## Exercises to complete
A. Answer these questions from the text on the Grantham A&E campaign, marking each answer (i), (ii) or (iii) to match:
(i) How far must Grantham people travel to reach another A&E at night?
(ii) How long does Elvis Stooke say it takes to get an ambulance?
(iii) Which campaign group does Keith Strangwood chair?
B. Rewrite the text on the Grantham A&E campaign between "Fellow Fighting 4" and "totally different story.", inclusive, changing "six hours" to "three hours".

## Excerpted text
┄┄┄┄┄┄
Fellow Fighting 4 Grantham campaigner Elvis Stooke said: ‘We’re fighting to get our A&E back to 24 hours. They’ve only given us a limited service which is open in the daytime when most injuries happen in the night time. It’s put the lives of Grantham people at risk as we now have to travel over 40-odd miles to another A&E at night.

And it’s much quicker to go by car because you can’t get an ambulance for at least six hours. The Lincolnshire trust are living in la la land and they are telling us one thing while our research tells a totally different story.

‘The unions should take action. All the hospitals throughout the UK are suffering. We should get rid of this government – all they are thinking about are big banks. All the government want to do is privatise the NHS. The NHS is what makes this country unique. If we lose that we lose everything with it.’

Chair of Keep Horton General Hospital in Banbury, Keith Strangwood warned against the government’s Sustainability and Transformation Plans (STPs). He told News Line: ‘They are calling it transformation but it’s not, it’s destruction. It is an NHS the government wants to pay for rather than the NHS we pay for and need.
┄┄┄┄┄┄
## Excerpted records
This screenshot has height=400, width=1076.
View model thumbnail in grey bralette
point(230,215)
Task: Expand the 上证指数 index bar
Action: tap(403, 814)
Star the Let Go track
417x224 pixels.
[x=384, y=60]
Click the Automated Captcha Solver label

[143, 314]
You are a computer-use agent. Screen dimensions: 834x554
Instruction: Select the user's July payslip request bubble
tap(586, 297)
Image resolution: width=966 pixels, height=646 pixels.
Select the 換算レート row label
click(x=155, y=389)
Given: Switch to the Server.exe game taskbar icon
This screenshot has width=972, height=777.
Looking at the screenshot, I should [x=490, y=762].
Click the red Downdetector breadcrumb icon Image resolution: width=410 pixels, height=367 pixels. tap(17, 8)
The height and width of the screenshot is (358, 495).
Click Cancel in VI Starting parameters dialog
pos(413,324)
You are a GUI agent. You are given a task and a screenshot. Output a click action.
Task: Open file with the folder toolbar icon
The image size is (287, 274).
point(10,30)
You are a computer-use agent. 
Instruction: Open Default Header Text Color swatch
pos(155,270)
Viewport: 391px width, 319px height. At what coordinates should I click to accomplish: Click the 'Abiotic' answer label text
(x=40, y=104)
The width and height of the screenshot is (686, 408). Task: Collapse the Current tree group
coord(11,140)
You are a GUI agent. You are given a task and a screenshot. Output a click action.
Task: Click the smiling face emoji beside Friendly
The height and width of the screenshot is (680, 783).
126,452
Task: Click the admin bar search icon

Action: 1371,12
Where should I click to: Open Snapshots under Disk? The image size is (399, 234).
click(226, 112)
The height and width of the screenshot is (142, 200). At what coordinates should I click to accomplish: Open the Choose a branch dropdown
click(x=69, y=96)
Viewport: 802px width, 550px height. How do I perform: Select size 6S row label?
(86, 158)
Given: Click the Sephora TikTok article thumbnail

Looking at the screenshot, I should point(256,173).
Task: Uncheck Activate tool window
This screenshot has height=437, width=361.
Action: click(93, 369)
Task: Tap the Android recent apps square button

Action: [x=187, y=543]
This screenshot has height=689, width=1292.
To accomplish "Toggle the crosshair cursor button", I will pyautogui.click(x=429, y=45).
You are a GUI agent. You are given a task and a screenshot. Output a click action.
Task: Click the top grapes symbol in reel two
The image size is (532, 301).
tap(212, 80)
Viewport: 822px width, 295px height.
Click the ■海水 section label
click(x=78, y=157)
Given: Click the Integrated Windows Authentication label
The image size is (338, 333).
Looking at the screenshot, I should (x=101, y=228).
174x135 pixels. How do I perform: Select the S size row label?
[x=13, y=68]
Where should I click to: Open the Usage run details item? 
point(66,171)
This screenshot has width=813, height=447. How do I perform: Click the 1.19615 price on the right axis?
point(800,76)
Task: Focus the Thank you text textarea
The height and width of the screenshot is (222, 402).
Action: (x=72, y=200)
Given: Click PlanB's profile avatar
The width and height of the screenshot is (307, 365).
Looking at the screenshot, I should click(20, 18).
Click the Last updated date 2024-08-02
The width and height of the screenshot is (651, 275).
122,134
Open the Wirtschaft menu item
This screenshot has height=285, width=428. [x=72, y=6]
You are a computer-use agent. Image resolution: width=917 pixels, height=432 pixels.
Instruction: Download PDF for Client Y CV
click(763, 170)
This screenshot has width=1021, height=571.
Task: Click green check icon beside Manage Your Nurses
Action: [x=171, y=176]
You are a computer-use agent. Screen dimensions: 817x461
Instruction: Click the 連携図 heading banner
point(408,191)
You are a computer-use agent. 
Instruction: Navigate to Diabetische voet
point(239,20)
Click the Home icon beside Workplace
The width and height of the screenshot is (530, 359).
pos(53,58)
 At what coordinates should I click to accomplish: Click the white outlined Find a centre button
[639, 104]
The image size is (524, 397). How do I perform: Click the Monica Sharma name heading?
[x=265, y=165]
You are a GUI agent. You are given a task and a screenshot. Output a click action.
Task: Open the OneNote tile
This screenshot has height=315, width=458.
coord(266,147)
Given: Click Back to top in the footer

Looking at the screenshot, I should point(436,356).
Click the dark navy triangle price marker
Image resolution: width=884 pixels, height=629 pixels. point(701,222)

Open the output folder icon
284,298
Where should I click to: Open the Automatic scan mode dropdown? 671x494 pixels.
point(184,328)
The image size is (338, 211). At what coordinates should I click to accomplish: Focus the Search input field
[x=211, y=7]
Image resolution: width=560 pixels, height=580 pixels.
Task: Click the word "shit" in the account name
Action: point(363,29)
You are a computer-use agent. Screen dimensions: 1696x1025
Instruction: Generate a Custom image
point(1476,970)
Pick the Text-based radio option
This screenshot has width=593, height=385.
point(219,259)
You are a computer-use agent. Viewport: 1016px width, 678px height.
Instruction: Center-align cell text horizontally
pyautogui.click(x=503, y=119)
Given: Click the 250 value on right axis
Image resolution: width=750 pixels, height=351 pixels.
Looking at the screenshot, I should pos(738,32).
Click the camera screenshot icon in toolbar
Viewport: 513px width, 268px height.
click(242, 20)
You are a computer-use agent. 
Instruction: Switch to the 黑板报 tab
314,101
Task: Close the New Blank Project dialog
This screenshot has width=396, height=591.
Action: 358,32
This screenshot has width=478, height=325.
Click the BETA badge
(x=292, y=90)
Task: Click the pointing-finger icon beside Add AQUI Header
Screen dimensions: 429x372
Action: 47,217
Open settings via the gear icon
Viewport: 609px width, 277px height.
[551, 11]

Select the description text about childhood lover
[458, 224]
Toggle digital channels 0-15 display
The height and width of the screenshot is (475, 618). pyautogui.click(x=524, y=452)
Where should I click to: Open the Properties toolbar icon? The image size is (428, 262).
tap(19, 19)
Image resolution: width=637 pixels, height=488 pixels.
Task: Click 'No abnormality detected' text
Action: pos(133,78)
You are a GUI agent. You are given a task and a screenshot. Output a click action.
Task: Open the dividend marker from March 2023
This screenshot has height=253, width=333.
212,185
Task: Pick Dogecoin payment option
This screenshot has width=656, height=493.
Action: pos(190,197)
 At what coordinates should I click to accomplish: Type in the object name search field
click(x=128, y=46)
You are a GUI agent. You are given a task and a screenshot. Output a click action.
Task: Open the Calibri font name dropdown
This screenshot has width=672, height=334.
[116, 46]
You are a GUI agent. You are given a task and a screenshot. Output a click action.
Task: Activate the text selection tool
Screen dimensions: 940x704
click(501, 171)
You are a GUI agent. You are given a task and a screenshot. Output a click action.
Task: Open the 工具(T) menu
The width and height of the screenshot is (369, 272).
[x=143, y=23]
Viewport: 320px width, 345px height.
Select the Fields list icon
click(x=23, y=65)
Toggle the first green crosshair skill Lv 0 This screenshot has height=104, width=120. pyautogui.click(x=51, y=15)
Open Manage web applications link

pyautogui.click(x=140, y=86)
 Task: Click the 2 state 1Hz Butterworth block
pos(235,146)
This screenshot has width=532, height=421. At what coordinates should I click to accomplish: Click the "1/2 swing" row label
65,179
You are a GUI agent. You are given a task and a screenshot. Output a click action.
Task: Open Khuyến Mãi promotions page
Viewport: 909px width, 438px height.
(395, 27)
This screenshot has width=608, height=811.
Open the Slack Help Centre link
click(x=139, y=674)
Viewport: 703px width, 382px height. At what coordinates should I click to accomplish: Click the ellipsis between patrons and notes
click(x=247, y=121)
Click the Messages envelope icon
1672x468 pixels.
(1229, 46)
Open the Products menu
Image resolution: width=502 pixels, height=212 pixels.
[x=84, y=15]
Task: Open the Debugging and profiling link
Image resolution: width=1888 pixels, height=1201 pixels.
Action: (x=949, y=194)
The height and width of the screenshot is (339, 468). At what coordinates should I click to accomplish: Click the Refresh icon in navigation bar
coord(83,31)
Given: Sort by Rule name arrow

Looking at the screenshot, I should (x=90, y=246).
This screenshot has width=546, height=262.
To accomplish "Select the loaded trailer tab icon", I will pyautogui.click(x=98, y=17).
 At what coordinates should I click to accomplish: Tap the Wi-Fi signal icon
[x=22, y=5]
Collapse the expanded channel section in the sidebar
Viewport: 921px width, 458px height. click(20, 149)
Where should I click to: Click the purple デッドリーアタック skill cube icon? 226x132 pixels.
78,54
┄┄┄┄┄┄
## Expected results
A.
(i) Over 40-odd miles.
(ii) At least six hours.
(iii) Keep Horton General Hospital in Banbury.

B.
Fellow Fighting 4 Grantham campaigner Elvis Stooke said: ‘We’re fighting to get our A&E back to 24 hours. They’ve only given us a limited service which is open in the daytime when most injuries happen in the night time. It’s put the lives of Grantham people at risk as we now have to travel over 40-odd miles to another A&E at night.

And it’s much quicker to go by car because you can’t get an ambulance for at least three hours. The Lincolnshire trust are living in la la land and they are telling us one thing while our research tells a totally different story.